X-Ray bandwidth and photon number

The FWHM bandwidth theory by Rykovanov et al.21 was applied to calculate the X-ray bandwidth. In the linear regime \(a_0\ll 1\) it is governed by the energy spread \(\delta \gamma _e/\gamma _e\) and FWHM divergence \(\sigma _\theta\) of the electron bunch, the FWHM laser bandwidth \(\delta \omega _\text {L}/\omega _\text {L}\) and the collimation angle \(\theta _c\):

$$\begin{aligned} \frac{\Delta \omega _x}{\omega _x} =\sqrt{\left( \frac{2\delta \gamma _e}{\gamma _e}\right) ^2 +\bigg (\frac{\gamma _e^2\sigma _{\theta }^2}{4}\bigg )^2 +\bigg (\frac{\delta \omega _\text {L}}{\omega _\text {L}}\bigg )^2+ \kappa ^2} , \end{aligned}$$
(4)

with \(\kappa = \gamma _e^2\theta _c^2/(1+\gamma _e^2\theta _c^2)\). The number of X-ray photons within a bandwidth \(\kappa\) arising from an opening angle \(\theta _c\) can be estimated by21

$$\begin{aligned} N_{\text {L}}=\kappa \left( \kappa ^2 - \frac{3}{2}\kappa + \frac{3}{2}\right) \frac{\alpha _f}{3}\frac{Q_\text {eff}}{q_e} \, \tau _L \omega _\text {L} a_0^2, \end{aligned}$$
(5)

where \(\alpha _f\approx 1/137\) is the fine-structure constant, \(a_0\) is the peak normalised vector potential and \(\tau _L\) is the intensity FWHM duration of the laser, and

$$\begin{aligned} Q_\mathrm {eff} \sim \int _{\gamma _e - \delta \gamma _e}^{\gamma _e + \delta \gamma _e}{\frac{\mathrm {d}Q}{\mathrm {d}\gamma _e}\,\mathrm {d}\gamma _e} \end{aligned}$$
(6)

is the effective number of electrons interacting with the laser.

Simulations of microfocus X-ray source

The Monte-Carlo code penelope48 was used to simulate the bremsstrahlung emitted by a liquid-jet microfocus X-ray tube.
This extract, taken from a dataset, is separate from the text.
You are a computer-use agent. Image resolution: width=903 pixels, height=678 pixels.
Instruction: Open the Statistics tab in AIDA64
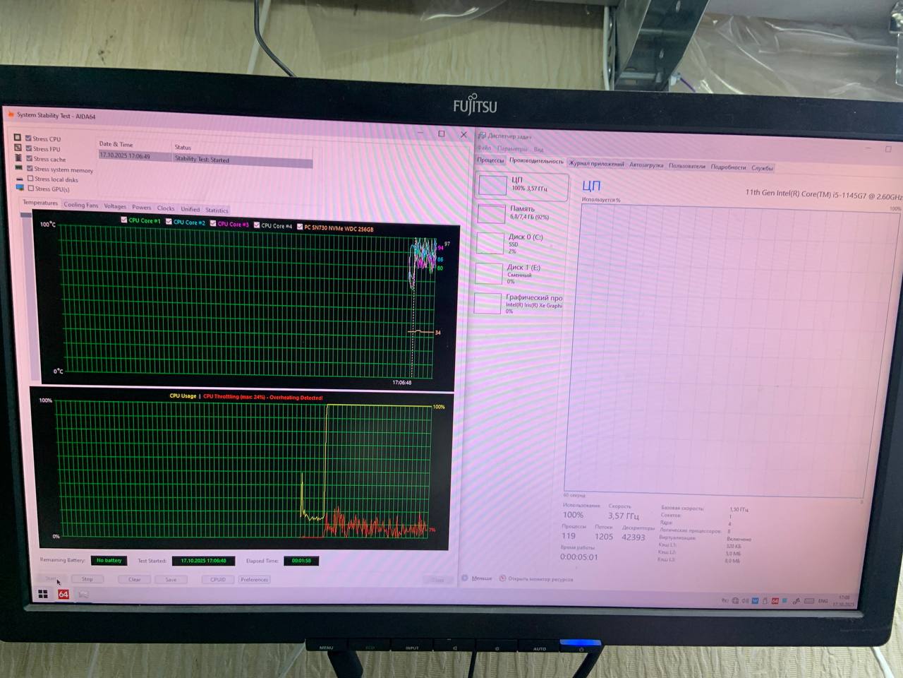pyautogui.click(x=217, y=210)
A homogenous anode alloy containing 47 % Ga, 37 % In and 16 % Sn was used as the target49. The electron beam focus size was \({10}\,{\upmu \hbox {m}}\), an anode-target angle of \({11}^\circ\) and a take-off angle of \({25}^\circ\) were used, all other parameters were the default values in penelope. A voltage of 160 ke V and a state-of-the-art current of 6.25 mA were assumed49.